## Job 1
Decide whether each statement agrees with the Week-4 assignment: (a) the question assumes that b differs from a; (b) the solution uses u for the predicted value at x = b; (c) the lower bound comes from the triangle inequality. Answer yes or no for each, quoting the deciding words.
## Job 2
In the Week-4 assignment, what is the smallest total absolute deviation that the solution says any line can have?
## Job 3
Please continue the Week-4 assignment's solution from its last sentence by showing that the lines described in the question reach this lower bound.

## Extract provided
-.-.-

Assignment: Week-4

Question 1

For a data set with three observations \((X_1,y_1), (X_2,y_2), (X_3,y_3)\) with \(X_2 = X_1 = a\) (two points vertically aligned at \(x=a\)) and \(X_3=b\) (assume \(b\neq a\)), show that any line passing through \((b,y_3)\) and any point on the vertical segment between \((a,y_1)\) and \((a,y_2)\) is a LAD (least-absolute-deviations) line — i.e. it minimizes \(\sum_{i=1}^3 |y_i - f(X_i)|\) over all lines \(f(x)=\alpha+\beta x\).

Detailed solution

Write the two coincident \(x\)-values as \(a\) and the third as \(b\). Let \(f\) denote any candidate regression line. Denote \(u=f(a)\) (the predicted value at \(x=a\)) and \(v=f(b)\) (the predicted value at \(x=b\)). The sum of absolute residuals for this line is

\[ S(f)=|y_1-u| + |y_2-u| + |y_3-v|. \]
A lower bound
- By the triangle inequality,
  \[ |y_1-y_2| \le |y_1-u| + |u-y_2| = |y_1-u| + |y_2-u|. \]
- Therefore for any line \(f\),
  \[ S(f) = (|y_1-u|+|y_2-u|) + |y_3-v| \ge |y_1-y_2| + |y_3-v| \ge |y_1-y_2|. \]
- Thus no line can make the total absolute deviation smaller than \(|y_1-y_2|\).

-.-.-

(Records for locating described items)
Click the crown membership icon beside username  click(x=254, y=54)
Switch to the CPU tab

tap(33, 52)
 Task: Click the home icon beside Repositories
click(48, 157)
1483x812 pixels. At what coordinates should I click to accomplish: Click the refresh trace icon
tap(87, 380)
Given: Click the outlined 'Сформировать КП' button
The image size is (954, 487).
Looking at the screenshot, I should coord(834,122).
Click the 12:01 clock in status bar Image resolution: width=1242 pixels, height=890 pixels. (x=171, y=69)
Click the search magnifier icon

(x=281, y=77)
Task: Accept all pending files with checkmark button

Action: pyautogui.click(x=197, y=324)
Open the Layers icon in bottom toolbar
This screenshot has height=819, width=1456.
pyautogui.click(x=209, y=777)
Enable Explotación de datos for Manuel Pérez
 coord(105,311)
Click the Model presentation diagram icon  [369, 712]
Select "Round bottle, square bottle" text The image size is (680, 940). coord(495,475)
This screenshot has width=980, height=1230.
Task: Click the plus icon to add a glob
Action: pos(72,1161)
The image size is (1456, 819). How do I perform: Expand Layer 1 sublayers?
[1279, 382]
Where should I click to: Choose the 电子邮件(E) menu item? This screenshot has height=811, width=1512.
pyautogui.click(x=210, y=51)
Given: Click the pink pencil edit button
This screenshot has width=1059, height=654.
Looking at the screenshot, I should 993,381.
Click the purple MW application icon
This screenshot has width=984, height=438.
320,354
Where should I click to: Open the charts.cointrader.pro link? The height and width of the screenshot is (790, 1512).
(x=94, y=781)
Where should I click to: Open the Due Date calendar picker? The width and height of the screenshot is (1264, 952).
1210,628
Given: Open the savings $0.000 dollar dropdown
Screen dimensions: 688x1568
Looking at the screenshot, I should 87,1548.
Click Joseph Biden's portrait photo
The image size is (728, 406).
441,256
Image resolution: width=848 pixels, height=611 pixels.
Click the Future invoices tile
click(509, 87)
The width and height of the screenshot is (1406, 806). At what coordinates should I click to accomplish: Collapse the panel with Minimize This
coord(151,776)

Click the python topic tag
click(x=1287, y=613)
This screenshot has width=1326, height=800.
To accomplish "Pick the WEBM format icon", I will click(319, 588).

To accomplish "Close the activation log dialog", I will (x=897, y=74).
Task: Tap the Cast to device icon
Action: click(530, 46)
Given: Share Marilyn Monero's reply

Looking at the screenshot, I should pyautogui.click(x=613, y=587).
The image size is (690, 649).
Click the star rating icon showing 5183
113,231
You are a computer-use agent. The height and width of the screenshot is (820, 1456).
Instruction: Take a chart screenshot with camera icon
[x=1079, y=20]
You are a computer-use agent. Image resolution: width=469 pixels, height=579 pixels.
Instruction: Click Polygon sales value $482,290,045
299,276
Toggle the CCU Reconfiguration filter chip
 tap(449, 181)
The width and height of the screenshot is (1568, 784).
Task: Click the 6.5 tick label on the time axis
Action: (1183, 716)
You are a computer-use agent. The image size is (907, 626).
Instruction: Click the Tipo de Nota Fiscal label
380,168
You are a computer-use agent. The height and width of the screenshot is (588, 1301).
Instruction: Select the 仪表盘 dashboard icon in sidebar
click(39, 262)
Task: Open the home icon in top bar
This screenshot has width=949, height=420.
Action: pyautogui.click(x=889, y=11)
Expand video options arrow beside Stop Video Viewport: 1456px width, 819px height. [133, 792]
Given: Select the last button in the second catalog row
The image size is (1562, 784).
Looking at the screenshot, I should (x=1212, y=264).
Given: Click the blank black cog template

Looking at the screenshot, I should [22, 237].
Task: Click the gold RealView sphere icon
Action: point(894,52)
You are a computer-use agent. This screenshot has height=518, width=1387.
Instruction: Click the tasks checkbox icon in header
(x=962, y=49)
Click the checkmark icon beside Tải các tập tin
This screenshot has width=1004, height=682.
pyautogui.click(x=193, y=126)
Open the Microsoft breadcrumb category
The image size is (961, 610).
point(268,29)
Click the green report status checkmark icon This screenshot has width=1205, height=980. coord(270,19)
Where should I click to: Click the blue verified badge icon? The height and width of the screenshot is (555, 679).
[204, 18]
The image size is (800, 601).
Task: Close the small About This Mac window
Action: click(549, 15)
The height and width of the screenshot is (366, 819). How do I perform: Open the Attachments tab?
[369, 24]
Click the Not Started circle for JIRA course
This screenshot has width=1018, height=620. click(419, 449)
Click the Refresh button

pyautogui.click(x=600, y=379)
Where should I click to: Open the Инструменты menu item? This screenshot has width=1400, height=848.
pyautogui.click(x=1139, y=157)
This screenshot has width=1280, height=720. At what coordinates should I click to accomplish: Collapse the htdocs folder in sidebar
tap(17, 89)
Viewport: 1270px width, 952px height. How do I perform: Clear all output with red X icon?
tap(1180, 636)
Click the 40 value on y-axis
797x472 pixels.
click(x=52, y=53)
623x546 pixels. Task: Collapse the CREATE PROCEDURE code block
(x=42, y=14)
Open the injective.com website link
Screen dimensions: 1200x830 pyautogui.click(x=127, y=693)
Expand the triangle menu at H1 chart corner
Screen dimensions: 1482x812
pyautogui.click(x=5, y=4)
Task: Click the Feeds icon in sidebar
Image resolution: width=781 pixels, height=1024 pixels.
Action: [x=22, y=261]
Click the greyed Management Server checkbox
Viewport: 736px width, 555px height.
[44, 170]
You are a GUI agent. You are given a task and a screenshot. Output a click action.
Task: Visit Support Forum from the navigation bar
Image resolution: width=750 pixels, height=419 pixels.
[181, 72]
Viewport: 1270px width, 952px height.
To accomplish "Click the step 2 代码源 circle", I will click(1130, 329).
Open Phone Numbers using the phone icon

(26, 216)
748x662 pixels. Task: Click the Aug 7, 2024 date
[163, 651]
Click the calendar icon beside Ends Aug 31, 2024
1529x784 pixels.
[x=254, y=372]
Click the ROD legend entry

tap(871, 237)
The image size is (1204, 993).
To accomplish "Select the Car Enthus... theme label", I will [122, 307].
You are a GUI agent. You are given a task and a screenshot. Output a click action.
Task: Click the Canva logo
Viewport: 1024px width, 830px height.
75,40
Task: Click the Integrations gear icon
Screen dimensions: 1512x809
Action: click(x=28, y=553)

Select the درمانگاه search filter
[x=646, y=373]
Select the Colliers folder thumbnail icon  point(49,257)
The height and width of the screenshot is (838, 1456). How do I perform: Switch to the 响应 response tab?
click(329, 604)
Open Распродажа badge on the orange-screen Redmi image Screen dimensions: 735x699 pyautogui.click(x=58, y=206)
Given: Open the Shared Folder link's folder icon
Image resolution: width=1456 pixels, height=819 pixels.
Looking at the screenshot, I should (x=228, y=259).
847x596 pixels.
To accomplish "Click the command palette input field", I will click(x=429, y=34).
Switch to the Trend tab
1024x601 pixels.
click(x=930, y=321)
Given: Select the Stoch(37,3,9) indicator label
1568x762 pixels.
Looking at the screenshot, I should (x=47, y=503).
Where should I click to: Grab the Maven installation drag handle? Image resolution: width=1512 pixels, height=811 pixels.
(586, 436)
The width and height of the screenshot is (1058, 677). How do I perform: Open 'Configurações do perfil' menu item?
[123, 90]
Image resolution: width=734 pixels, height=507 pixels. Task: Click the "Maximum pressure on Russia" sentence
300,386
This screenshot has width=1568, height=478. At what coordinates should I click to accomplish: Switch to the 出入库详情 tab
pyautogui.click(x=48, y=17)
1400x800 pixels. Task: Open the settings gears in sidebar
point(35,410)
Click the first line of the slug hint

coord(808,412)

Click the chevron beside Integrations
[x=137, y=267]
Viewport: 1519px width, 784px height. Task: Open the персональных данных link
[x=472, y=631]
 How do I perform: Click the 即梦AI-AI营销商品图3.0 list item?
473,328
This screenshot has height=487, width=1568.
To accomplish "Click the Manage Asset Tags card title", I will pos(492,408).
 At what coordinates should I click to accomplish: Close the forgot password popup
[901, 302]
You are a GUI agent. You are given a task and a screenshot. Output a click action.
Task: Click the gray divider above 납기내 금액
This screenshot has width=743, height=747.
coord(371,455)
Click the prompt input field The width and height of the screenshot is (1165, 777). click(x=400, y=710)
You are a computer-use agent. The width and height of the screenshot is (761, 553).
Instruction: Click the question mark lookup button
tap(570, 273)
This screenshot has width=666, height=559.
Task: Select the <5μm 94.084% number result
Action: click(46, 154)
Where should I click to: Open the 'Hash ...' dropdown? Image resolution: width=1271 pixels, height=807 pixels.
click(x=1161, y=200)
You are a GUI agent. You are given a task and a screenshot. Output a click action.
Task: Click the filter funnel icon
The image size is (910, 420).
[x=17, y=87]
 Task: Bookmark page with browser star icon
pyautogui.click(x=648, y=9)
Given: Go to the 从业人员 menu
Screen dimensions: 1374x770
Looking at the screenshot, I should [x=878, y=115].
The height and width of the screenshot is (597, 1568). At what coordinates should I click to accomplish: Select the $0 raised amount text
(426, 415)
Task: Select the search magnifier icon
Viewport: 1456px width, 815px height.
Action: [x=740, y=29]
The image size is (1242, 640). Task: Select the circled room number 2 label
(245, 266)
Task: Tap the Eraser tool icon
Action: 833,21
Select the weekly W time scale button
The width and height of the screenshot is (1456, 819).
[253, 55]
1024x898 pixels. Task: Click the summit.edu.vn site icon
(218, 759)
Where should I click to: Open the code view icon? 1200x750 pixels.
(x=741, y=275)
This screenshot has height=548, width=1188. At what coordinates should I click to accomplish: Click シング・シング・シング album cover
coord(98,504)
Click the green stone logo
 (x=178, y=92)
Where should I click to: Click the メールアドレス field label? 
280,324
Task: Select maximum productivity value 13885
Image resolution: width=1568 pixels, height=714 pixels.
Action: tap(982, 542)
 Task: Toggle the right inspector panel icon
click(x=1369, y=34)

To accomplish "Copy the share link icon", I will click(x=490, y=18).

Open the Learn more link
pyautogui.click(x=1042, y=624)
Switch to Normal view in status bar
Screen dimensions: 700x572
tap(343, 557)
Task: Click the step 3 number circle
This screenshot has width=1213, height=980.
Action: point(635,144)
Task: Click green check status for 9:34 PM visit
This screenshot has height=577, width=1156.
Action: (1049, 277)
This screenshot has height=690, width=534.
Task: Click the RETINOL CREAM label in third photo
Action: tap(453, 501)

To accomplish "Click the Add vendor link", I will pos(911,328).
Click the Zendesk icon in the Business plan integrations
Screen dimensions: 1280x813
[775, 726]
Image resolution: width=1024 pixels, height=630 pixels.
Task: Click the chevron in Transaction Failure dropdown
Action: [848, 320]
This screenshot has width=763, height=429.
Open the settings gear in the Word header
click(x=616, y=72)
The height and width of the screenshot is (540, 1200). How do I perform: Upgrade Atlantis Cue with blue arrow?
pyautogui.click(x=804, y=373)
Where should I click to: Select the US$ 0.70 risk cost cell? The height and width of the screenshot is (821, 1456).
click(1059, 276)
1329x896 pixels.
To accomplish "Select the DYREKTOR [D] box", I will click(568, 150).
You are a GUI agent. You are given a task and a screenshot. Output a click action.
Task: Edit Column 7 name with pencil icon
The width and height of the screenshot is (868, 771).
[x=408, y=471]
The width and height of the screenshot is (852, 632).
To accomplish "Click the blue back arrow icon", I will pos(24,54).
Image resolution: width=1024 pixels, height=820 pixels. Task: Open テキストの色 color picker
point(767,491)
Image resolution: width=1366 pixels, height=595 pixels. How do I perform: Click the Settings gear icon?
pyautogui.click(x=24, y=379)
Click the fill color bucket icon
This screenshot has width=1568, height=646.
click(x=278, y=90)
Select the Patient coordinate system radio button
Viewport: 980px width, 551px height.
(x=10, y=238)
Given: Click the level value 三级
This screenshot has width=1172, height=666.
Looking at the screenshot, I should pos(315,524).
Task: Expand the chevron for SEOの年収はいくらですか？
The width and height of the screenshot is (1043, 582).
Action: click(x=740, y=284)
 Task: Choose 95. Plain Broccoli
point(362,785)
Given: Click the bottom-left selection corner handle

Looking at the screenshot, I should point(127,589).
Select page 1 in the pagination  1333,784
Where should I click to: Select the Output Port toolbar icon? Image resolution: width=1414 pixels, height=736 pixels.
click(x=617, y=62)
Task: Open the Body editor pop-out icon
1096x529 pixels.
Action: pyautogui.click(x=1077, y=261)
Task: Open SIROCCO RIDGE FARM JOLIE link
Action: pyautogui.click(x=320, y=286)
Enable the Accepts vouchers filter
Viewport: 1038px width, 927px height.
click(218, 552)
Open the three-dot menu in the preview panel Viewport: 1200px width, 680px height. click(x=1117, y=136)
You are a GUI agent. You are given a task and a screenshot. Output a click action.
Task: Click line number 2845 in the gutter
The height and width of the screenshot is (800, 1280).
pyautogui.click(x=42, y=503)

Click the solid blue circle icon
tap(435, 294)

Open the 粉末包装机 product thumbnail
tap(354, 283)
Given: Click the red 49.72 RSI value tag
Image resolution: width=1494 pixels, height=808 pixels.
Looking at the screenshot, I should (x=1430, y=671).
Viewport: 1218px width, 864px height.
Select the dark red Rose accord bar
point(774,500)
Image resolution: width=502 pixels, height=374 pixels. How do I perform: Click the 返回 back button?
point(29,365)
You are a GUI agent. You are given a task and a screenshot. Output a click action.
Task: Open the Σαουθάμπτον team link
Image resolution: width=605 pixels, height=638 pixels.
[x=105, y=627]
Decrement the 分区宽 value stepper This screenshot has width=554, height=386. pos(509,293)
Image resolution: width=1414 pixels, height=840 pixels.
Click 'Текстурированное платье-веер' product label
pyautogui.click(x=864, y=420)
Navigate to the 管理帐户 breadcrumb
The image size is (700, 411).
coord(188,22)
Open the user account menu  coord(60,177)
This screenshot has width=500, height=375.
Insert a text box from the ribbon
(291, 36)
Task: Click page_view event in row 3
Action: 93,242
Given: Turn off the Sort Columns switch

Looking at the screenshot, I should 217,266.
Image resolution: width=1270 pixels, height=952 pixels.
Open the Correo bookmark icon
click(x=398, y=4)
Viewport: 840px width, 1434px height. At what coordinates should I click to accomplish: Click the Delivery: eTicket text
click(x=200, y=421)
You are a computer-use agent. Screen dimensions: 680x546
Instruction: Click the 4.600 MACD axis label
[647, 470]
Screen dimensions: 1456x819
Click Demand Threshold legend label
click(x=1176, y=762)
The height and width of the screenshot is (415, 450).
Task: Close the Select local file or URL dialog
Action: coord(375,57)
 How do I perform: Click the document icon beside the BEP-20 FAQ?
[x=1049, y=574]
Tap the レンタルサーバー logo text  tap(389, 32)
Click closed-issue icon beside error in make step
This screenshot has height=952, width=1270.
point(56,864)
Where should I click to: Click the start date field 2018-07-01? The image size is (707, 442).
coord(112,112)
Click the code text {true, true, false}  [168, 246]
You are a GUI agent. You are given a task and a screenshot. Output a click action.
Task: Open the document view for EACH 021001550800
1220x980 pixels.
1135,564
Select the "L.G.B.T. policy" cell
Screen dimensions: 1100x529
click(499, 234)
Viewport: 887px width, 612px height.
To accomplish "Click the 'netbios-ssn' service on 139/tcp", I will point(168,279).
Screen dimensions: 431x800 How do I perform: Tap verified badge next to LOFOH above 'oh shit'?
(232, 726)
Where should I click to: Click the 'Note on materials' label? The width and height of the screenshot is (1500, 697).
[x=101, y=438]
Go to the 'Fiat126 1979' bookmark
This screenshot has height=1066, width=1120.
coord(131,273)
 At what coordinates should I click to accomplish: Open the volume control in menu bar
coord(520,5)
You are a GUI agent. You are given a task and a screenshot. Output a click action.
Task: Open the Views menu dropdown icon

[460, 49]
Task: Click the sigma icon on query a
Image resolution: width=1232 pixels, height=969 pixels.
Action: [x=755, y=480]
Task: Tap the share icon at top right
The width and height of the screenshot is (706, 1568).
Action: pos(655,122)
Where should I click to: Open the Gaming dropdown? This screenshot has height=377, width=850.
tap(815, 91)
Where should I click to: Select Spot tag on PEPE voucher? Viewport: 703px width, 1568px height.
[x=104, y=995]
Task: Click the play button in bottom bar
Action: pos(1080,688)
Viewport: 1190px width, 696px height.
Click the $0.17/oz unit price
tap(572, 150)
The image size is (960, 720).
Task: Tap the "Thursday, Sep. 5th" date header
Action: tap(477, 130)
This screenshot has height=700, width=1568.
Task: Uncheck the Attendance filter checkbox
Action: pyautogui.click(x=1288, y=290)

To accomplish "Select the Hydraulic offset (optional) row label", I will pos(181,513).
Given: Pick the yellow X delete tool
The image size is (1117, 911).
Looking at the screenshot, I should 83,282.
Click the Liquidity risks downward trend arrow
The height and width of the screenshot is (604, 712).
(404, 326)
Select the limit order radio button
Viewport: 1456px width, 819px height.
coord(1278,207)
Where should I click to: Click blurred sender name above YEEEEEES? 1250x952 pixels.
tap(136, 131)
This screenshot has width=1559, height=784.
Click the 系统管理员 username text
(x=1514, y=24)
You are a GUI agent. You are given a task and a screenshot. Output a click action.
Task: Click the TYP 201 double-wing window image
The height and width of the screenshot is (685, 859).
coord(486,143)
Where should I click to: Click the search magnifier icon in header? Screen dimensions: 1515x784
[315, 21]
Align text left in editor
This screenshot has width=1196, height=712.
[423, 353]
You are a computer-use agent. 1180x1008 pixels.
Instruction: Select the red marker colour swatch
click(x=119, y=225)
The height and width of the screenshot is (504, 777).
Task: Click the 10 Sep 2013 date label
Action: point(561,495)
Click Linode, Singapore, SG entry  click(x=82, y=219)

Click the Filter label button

-.-.-

## Expected output 1
(a) Yes: "(assume \(b\neq a\))"
(b) No: "\(u=f(a)\) (the predicted value at \(x=a\))"
(c) Yes: "By the triangle inequality,"

## Expected output 2
No line can make the total absolute deviation smaller than \(|y_1-y_2|\).

## Expected output 3
Existence of lines attaining the lower bound
- If we take any value \(t\) lying between \(y_1\) and \(y_2\) (inclusive), then
  \[ |y_1-t| + |y_2-t| = |y_1-y_2|, \]
  a standard property of absolute deviations from two points: the sum is constant and equal to the gap when \(t\) is between them.
- Consider the unique line \(f_t\) passing through the two points \((a,t)\) and \((b,y_3)\). For this line we have \(u=f_t(a)=t\) and \(v=f_t(b)=y_3\), so its total absolute deviation is
  \[ S(f_t) = |y_1-t| + |y_2-t| + |y_3-y_3| = |y_1-y_2| + 0 = |y_1-y_2|. \]
- This equals the lower bound found earlier, hence \(f_t\) attains the global minimum of the LAD objective.
Conclusion

Any line through \((b,y_3)\) and any point \((a,t)\) with \(t\in [\min(y_1,y_2),\max(y_1,y_2)]\) attains the minimal possible \(\sum |\,\cdot\,|\). Therefore every such line is a LAD line. \(\square\)

Related concepts

The argument uses only the triangle inequality and the basic property that for two real numbers \(y_1,y_2\) the function \(t\mapsto |y_1-t|+|y_2-t|\) is minimized (and constant) for \(t\) in the closed interval between \(y_1\) and \(y_2\).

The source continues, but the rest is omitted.